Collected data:

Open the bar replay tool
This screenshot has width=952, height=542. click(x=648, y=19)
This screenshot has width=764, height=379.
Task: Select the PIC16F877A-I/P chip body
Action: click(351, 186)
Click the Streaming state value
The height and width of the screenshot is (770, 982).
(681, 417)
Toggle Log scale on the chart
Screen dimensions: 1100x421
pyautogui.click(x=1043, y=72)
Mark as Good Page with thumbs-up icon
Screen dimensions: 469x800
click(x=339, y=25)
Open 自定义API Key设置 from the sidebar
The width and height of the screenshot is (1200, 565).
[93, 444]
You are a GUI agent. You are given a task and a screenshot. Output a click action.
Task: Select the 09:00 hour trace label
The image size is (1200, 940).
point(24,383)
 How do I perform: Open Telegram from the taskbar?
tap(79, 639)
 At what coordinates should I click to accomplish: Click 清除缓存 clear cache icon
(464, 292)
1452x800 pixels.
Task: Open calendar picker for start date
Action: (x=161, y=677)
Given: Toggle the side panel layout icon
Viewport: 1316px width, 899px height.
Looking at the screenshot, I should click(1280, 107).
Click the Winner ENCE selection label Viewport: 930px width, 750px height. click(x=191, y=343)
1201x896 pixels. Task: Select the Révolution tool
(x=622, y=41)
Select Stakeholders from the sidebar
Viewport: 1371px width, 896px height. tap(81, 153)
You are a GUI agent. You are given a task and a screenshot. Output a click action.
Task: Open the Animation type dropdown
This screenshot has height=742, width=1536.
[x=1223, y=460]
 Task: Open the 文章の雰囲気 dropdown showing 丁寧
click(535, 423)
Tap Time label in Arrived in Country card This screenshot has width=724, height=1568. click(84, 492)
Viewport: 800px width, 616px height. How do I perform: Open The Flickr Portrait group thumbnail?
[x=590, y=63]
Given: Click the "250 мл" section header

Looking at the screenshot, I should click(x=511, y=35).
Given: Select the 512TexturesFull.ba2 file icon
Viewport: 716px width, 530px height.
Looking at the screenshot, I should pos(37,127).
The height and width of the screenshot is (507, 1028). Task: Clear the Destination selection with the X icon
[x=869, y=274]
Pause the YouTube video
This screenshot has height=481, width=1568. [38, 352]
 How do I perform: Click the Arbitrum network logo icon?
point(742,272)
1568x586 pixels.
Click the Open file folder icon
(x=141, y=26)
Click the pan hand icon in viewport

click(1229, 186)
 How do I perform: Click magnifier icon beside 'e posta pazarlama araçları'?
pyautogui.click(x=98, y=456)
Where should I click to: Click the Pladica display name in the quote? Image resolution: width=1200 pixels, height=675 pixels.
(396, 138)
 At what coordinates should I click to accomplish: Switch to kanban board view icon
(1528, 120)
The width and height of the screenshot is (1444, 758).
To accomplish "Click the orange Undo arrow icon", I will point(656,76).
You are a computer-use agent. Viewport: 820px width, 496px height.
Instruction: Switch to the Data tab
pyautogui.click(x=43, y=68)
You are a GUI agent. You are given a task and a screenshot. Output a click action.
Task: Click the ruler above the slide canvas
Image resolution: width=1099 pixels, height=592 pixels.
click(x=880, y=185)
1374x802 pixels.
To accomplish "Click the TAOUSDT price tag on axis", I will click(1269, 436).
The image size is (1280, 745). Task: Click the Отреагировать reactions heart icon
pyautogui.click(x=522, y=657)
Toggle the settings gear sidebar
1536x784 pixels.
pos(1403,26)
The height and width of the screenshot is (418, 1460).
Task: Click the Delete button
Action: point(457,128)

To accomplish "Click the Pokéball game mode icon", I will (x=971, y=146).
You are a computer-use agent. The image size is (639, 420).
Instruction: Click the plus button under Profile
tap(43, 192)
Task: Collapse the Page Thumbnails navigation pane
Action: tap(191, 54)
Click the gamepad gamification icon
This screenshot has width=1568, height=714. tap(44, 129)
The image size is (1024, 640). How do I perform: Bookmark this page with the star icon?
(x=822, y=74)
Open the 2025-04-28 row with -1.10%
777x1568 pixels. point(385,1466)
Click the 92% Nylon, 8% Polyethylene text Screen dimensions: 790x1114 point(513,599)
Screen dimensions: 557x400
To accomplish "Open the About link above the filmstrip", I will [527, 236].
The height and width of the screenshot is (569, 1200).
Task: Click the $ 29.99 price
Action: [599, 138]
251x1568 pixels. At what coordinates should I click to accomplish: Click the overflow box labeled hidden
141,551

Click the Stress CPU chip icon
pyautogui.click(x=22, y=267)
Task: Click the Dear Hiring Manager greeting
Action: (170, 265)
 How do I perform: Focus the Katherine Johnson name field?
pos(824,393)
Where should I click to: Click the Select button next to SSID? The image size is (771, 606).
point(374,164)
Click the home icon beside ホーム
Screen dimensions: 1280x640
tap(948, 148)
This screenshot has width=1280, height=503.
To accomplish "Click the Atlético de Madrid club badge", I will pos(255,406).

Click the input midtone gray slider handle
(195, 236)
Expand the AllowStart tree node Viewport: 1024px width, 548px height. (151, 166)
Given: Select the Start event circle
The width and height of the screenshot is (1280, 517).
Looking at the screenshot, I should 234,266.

WHAT THE EXERCISE ASKS:
Write out all of the records once more, exactly.

EXERCISE SOLUTION:
Open the bar replay tool
This screenshot has width=952, height=542. click(x=648, y=19)
This screenshot has width=764, height=379.
Task: Select the PIC16F877A-I/P chip body
Action: click(351, 186)
Click the Streaming state value
The height and width of the screenshot is (770, 982).
(681, 417)
Toggle Log scale on the chart
Screen dimensions: 1100x421
pyautogui.click(x=1043, y=72)
Mark as Good Page with thumbs-up icon
Screen dimensions: 469x800
click(x=339, y=25)
Open 自定义API Key设置 from the sidebar
The width and height of the screenshot is (1200, 565).
[93, 444]
You are a GUI agent. You are given a task and a screenshot. Output a click action.
Task: Select the 09:00 hour trace label
The image size is (1200, 940).
point(24,383)
 How do I perform: Open Telegram from the taskbar?
tap(79, 639)
 At what coordinates should I click to accomplish: Click 清除缓存 clear cache icon
(464, 292)
1452x800 pixels.
Task: Open calendar picker for start date
Action: (x=161, y=677)
Given: Toggle the side panel layout icon
Viewport: 1316px width, 899px height.
Looking at the screenshot, I should click(1280, 107).
Click the Winner ENCE selection label Viewport: 930px width, 750px height. click(x=191, y=343)
1201x896 pixels. Task: Select the Révolution tool
(x=622, y=41)
Select Stakeholders from the sidebar
Viewport: 1371px width, 896px height. tap(81, 153)
You are a GUI agent. You are given a task and a screenshot. Output a click action.
Task: Open the Animation type dropdown
This screenshot has height=742, width=1536.
[x=1223, y=460]
 Task: Open the 文章の雰囲気 dropdown showing 丁寧
click(535, 423)
Tap Time label in Arrived in Country card This screenshot has width=724, height=1568. click(84, 492)
Viewport: 800px width, 616px height. How do I perform: Open The Flickr Portrait group thumbnail?
[x=590, y=63]
Given: Click the "250 мл" section header

Looking at the screenshot, I should click(x=511, y=35).
Given: Select the 512TexturesFull.ba2 file icon
Viewport: 716px width, 530px height.
Looking at the screenshot, I should pos(37,127).
The height and width of the screenshot is (507, 1028). Task: Clear the Destination selection with the X icon
[x=869, y=274]
Pause the YouTube video
This screenshot has height=481, width=1568. [38, 352]
 How do I perform: Click the Arbitrum network logo icon?
point(742,272)
1568x586 pixels.
Click the Open file folder icon
(x=141, y=26)
Click the pan hand icon in viewport

click(1229, 186)
 How do I perform: Click magnifier icon beside 'e posta pazarlama araçları'?
pyautogui.click(x=98, y=456)
Where should I click to: Click the Pladica display name in the quote? Image resolution: width=1200 pixels, height=675 pixels.
(396, 138)
 At what coordinates should I click to accomplish: Switch to kanban board view icon
(1528, 120)
The width and height of the screenshot is (1444, 758).
To accomplish "Click the orange Undo arrow icon", I will point(656,76).
You are a computer-use agent. Viewport: 820px width, 496px height.
Instruction: Switch to the Data tab
pyautogui.click(x=43, y=68)
You are a GUI agent. You are given a task and a screenshot. Output a click action.
Task: Click the ruler above the slide canvas
Image resolution: width=1099 pixels, height=592 pixels.
click(x=880, y=185)
1374x802 pixels.
To accomplish "Click the TAOUSDT price tag on axis", I will click(1269, 436).
The image size is (1280, 745). Task: Click the Отреагировать reactions heart icon
pyautogui.click(x=522, y=657)
Toggle the settings gear sidebar
1536x784 pixels.
pos(1403,26)
The height and width of the screenshot is (418, 1460).
Task: Click the Delete button
Action: point(457,128)

To accomplish "Click the Pokéball game mode icon", I will (x=971, y=146).
You are a computer-use agent. The image size is (639, 420).
Instruction: Click the plus button under Profile
tap(43, 192)
Task: Collapse the Page Thumbnails navigation pane
Action: tap(191, 54)
Click the gamepad gamification icon
This screenshot has width=1568, height=714. tap(44, 129)
The image size is (1024, 640). How do I perform: Bookmark this page with the star icon?
(x=822, y=74)
Open the 2025-04-28 row with -1.10%
777x1568 pixels. point(385,1466)
Click the 92% Nylon, 8% Polyethylene text Screen dimensions: 790x1114 point(513,599)
Screen dimensions: 557x400
To accomplish "Open the About link above the filmstrip", I will [527, 236].
The height and width of the screenshot is (569, 1200).
Task: Click the $ 29.99 price
Action: [599, 138]
251x1568 pixels. At what coordinates should I click to accomplish: Click the overflow box labeled hidden
141,551

Click the Stress CPU chip icon
pyautogui.click(x=22, y=267)
Task: Click the Dear Hiring Manager greeting
Action: (170, 265)
 How do I perform: Focus the Katherine Johnson name field?
pos(824,393)
Where should I click to: Click the Select button next to SSID? The image size is (771, 606).
point(374,164)
Click the home icon beside ホーム
Screen dimensions: 1280x640
tap(948, 148)
This screenshot has width=1280, height=503.
To accomplish "Click the Atlético de Madrid club badge", I will pos(255,406).

Click the input midtone gray slider handle
(195, 236)
Expand the AllowStart tree node Viewport: 1024px width, 548px height. (151, 166)
Given: Select the Start event circle
The width and height of the screenshot is (1280, 517).
Looking at the screenshot, I should 234,266.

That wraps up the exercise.